# WORK TASK:
Reproduce the section of the account of trauma therapy and respite care that begins with "Life at the" and ends with "Very bloody hard.", without changing a word.

# TEXT FOR ANALYSIS:
Life at the moment is fairly hectic for me. In counselling we are doing Trauma Therapy – for those that don’t know what that is, it is dealing with a trauma that happened in your past, and you keep going through it, dissecting the emotions until you are able to recount the event without too much strain. I am at the starting end of this spectrum, and it’s hard. Very bloody hard.
I told my psychologist after my first week that I really needed respite care, and some time to myself. It’s all well and good having time out, but when you need to ugly cry, I can’t do it in front of my husband or son without it affecting them, and I don’t want to go into the logistics of the problem with my son, he is too young to really understand. I just wanted somewhere I could disappear to for a few days, somewhere peaceful, quiet, and where I could ugly cry without it being an issue.
“I know just the place,” she said, much to my surprise, and she did. Nestled in the Moutere Hills is a little haven for those who are suffering from mental illness. It is a place where those who don’t need to be hospitalised can go and have some time out from life. So for once, “Stop the bus of life, I want to get off,” actually happened.
I went on Thursday and ended up in tears. I chose a lovely small cabin bedroom outside of the main property. Because I wasn’t a concern, I could deal with my own medication and come and go as I pleased from my cabin.

# INPUT DATA:
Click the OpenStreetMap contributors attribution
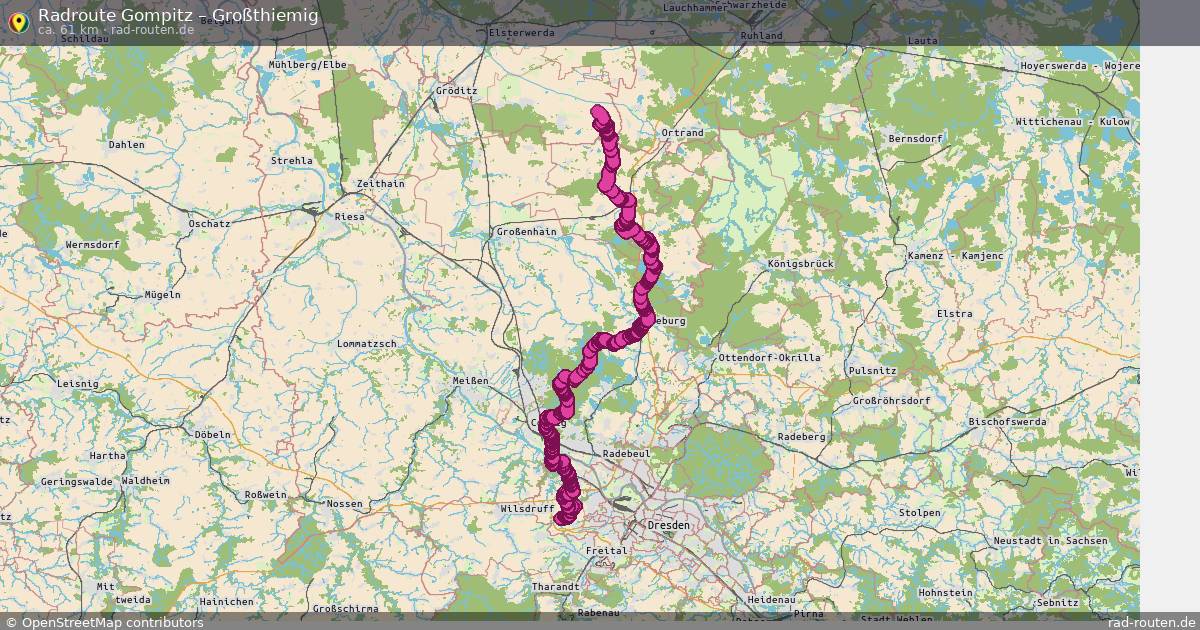click(x=104, y=622)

# RESULT OF THIS TASK:
Life at the moment is fairly hectic for me. In counselling we are doing Trauma Therapy – for those that don’t know what that is, it is dealing with a trauma that happened in your past, and you keep going through it, dissecting the emotions until you are able to recount the event without too much strain. I am at the starting end of this spectrum, and it’s hard. Very bloody hard.